No Brasil, um estudo populacional recente indica que o valor médio de consumo de sal e sódio por habitante é de aproximadamente 11 g e 4,5g por dia, respectivamente, ou seja, o dobro da recomendação atual. Nesta pesquisa a maior ingestão de sódio foi proveniente de produtos industrializados e do sal de cozinha, correspondendo os dois juntos a cerca de 4 dos 4,5g consumidos diariamente.

Para alcançar o objetivo estabelecido pela OMS, entre as ações necessárias, a mais simples se inicia no fogão.
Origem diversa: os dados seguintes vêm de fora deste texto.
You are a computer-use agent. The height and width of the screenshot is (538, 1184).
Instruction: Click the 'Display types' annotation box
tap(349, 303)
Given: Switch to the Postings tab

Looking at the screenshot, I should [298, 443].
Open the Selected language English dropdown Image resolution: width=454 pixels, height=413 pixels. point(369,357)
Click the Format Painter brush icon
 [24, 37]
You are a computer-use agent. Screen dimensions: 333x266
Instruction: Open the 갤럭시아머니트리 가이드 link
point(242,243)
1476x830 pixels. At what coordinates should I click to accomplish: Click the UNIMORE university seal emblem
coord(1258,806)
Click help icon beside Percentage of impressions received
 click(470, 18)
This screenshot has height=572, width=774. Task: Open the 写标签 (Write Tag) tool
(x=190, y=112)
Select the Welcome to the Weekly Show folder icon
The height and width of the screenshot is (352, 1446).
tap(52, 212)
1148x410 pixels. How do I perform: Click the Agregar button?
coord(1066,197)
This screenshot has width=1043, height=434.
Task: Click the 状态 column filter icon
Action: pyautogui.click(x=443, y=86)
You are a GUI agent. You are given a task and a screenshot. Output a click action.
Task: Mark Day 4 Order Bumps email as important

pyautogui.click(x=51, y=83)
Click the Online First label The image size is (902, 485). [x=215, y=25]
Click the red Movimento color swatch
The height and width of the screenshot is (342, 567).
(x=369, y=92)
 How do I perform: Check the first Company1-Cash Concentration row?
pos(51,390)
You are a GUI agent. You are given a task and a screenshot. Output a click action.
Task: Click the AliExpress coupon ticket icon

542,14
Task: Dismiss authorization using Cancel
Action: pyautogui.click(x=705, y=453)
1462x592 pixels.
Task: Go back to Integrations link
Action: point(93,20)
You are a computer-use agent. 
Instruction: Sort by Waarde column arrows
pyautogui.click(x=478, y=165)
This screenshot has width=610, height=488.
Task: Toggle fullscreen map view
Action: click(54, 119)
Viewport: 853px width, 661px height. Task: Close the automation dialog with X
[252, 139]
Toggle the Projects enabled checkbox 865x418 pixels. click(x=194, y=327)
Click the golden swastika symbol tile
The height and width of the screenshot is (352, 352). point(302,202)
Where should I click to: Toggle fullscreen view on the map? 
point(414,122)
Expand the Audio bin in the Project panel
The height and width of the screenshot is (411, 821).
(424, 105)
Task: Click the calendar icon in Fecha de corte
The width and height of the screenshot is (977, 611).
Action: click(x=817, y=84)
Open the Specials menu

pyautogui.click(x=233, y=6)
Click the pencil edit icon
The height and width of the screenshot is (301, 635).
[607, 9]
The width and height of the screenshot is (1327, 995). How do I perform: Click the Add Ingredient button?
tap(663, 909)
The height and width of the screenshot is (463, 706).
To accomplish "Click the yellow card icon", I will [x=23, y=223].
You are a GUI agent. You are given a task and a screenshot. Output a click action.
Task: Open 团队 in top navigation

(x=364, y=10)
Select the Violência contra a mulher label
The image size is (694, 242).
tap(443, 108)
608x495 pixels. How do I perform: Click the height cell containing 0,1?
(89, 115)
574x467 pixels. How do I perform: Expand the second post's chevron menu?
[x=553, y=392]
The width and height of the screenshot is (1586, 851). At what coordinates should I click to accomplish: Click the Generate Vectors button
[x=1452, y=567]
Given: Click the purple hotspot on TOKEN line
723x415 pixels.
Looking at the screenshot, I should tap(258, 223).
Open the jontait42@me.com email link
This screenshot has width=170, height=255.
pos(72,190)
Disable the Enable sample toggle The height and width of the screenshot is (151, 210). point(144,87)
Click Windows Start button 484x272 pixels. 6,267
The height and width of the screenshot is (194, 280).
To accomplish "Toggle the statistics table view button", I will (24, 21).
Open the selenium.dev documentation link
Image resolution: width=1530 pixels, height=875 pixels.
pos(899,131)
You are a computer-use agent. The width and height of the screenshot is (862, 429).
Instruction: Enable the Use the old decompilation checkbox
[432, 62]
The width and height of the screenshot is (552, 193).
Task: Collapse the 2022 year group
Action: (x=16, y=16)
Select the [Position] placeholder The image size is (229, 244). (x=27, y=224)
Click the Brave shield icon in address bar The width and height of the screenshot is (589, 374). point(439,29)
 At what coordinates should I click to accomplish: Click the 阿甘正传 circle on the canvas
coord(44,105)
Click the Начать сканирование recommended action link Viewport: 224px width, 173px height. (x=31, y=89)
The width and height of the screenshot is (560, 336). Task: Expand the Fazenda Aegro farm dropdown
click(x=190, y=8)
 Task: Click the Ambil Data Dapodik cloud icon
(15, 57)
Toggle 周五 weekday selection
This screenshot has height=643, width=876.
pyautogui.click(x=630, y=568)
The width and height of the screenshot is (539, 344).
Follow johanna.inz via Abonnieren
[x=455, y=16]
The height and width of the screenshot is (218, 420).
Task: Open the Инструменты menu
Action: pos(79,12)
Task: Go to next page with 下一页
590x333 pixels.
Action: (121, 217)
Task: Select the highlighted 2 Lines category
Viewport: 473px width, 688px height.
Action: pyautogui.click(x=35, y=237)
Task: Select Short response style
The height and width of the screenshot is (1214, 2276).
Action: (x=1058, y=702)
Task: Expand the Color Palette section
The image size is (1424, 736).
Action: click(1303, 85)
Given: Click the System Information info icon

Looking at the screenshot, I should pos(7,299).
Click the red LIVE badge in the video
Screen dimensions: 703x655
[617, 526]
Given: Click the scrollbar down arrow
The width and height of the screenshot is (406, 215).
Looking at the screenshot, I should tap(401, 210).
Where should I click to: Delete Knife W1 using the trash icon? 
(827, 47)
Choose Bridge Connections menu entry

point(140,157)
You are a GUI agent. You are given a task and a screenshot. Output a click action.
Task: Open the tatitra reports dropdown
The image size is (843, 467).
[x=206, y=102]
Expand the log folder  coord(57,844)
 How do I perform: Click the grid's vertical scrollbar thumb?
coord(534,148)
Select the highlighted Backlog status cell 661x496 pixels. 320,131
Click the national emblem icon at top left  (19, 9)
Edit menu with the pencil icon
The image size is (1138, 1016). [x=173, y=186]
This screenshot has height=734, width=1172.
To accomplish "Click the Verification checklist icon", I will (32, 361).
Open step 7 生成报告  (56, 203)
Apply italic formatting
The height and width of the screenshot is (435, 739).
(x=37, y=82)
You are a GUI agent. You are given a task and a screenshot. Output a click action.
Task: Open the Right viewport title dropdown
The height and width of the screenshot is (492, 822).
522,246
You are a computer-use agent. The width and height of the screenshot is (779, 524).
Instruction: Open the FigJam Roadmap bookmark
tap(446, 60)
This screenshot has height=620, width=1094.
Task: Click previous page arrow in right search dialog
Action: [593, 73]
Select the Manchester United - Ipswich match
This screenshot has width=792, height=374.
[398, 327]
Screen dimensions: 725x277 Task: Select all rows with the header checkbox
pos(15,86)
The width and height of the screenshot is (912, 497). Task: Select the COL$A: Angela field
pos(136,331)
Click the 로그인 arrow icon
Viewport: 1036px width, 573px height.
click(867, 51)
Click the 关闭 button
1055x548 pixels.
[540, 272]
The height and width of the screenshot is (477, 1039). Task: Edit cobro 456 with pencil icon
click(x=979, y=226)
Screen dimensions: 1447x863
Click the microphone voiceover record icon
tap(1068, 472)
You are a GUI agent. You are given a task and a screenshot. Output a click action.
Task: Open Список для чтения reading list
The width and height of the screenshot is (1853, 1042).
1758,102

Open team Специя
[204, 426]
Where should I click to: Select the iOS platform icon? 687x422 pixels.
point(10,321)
Outros temperos podem ser utilizados em substituição ao sal no preparo de suas refeições. Para substituir o sal na refeição, podem ser utilizadas ervas aromáticas e temperos naturais, como alho, cebola, salsão, alho poro, salsa, cebolinha, limão, louro, gengibre, orégano, curry, páprica, manjericão, noz-moscada, entre outros.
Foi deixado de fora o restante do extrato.